▶ _Task instructions_
Search the data below for the string "computer". Extract every line that contains it.

▶ _Excerpts from a dataset_
# # # # # # #

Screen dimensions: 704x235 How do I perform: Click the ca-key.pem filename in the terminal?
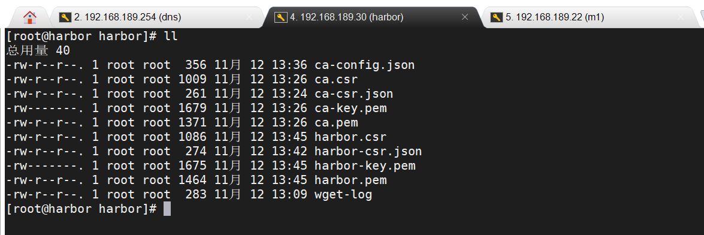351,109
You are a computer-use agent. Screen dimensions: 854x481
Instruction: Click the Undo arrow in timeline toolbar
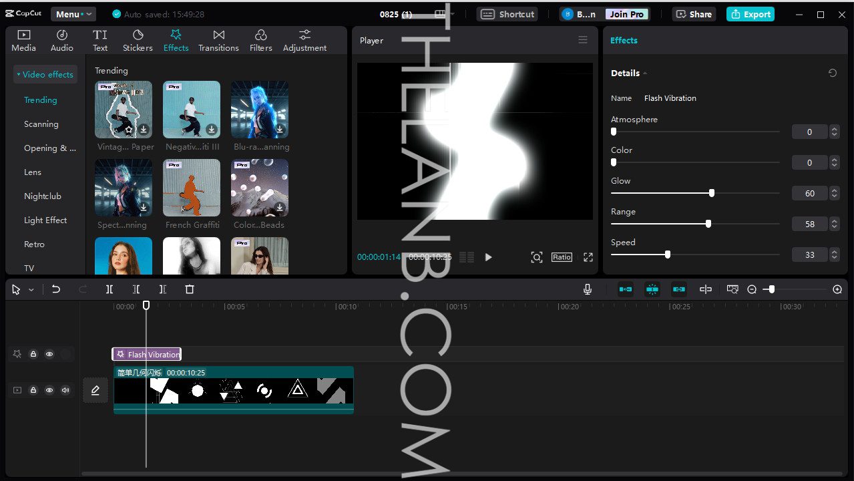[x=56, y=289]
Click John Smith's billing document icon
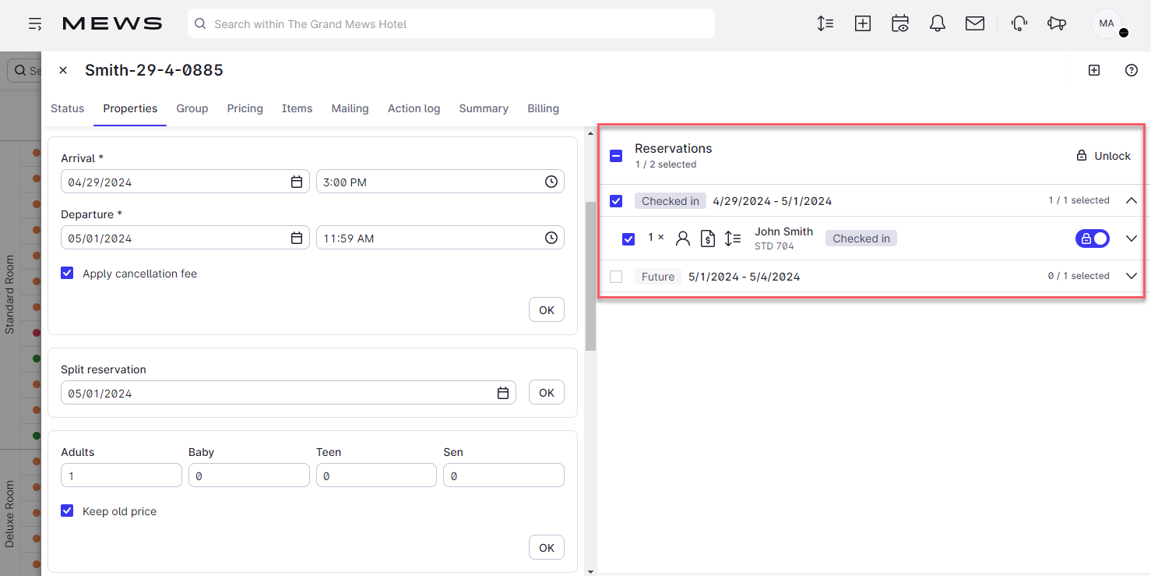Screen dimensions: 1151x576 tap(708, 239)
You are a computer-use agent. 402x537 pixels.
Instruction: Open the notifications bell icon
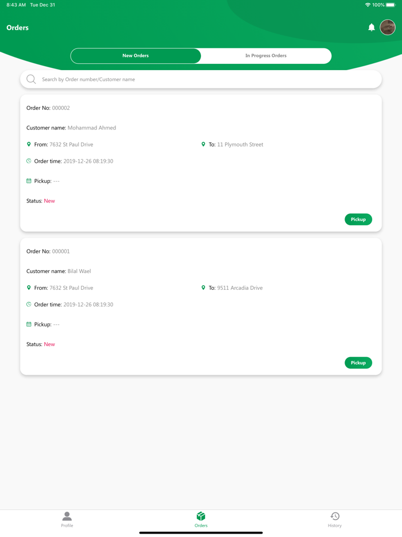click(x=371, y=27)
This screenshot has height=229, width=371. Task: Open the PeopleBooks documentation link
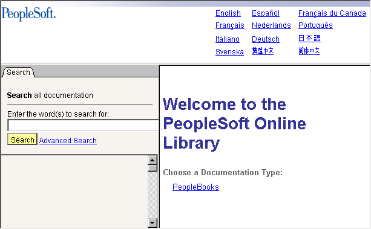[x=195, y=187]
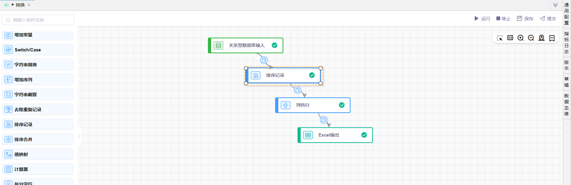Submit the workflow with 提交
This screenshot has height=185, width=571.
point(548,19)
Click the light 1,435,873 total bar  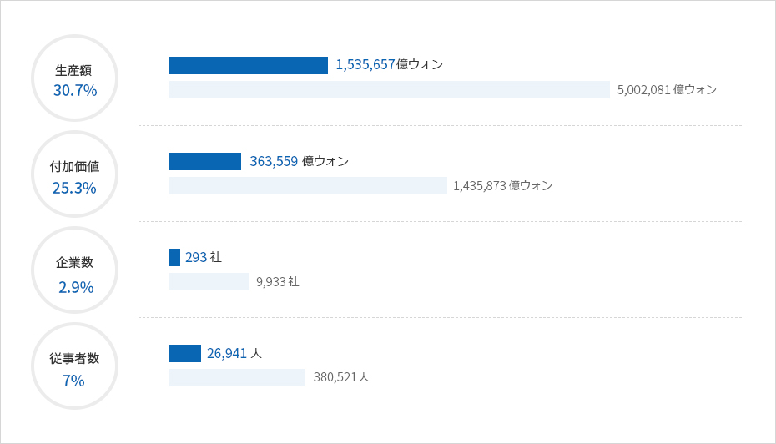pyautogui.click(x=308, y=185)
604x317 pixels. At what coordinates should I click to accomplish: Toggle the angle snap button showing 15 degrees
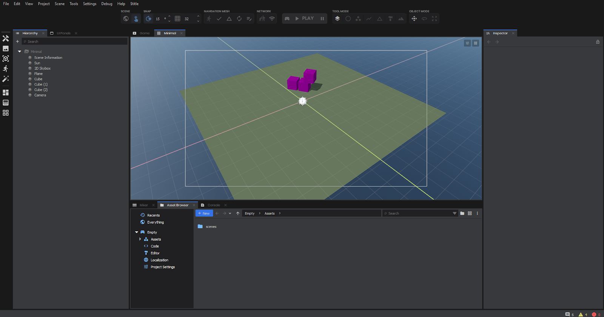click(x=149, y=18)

# # # # # # #

▶ _Expected output_
You are a computer-use agent. Screen dimensions: 854x481
You are a computer-use agent. 402x537 pixels.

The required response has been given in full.